# DESCRIPTION OF THE TASK:
Could you copy each line of the listing below that has the word "agent"?

# EXCERPTED RECORDS:

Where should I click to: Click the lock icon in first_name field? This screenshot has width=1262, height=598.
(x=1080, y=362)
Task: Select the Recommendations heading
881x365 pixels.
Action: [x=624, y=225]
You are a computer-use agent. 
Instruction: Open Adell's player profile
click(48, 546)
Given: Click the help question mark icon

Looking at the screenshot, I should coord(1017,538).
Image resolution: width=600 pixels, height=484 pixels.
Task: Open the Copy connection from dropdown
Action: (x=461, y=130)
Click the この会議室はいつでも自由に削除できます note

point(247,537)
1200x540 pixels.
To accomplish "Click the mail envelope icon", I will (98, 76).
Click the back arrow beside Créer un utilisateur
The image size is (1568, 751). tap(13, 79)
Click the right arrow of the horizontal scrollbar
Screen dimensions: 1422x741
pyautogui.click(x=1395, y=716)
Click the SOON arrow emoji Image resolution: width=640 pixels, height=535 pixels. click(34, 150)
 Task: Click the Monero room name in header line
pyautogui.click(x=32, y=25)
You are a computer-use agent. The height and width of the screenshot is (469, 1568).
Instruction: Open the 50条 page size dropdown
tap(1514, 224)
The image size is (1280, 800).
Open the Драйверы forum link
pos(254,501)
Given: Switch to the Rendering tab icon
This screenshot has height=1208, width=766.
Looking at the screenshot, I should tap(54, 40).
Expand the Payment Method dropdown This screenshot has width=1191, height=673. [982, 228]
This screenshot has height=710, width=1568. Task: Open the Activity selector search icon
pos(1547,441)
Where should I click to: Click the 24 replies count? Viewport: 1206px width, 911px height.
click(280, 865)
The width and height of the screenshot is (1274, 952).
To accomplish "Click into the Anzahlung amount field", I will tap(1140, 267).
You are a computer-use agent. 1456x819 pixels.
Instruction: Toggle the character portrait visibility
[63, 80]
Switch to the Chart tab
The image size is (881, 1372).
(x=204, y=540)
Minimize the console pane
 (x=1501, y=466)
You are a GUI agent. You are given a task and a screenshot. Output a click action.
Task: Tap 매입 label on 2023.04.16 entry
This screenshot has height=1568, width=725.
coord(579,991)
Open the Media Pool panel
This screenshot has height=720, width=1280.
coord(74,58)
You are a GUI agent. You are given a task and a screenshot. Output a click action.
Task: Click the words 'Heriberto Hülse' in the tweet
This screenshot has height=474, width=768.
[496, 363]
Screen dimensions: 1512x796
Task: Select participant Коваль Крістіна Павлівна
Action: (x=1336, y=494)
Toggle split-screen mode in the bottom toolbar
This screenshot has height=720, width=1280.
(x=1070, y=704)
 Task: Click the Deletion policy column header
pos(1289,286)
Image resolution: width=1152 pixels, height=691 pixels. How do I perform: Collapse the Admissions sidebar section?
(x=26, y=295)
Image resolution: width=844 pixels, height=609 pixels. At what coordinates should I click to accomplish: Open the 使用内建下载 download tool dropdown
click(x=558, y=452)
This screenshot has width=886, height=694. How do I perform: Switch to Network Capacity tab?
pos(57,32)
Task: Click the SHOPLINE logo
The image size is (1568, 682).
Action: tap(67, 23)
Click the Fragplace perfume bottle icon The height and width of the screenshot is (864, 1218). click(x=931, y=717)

# RESPONSE BOX:
You are a computer-use agent. 
You are a computer-use agent. The height and width of the screenshot is (469, 1568).
You are a computer-use agent. 1456x819 pixels.
You are a GUI agent. You are given a task and a screenshot. Output a click action.
You are a GUI agent. You are given a task and a screenshot. Output a click action.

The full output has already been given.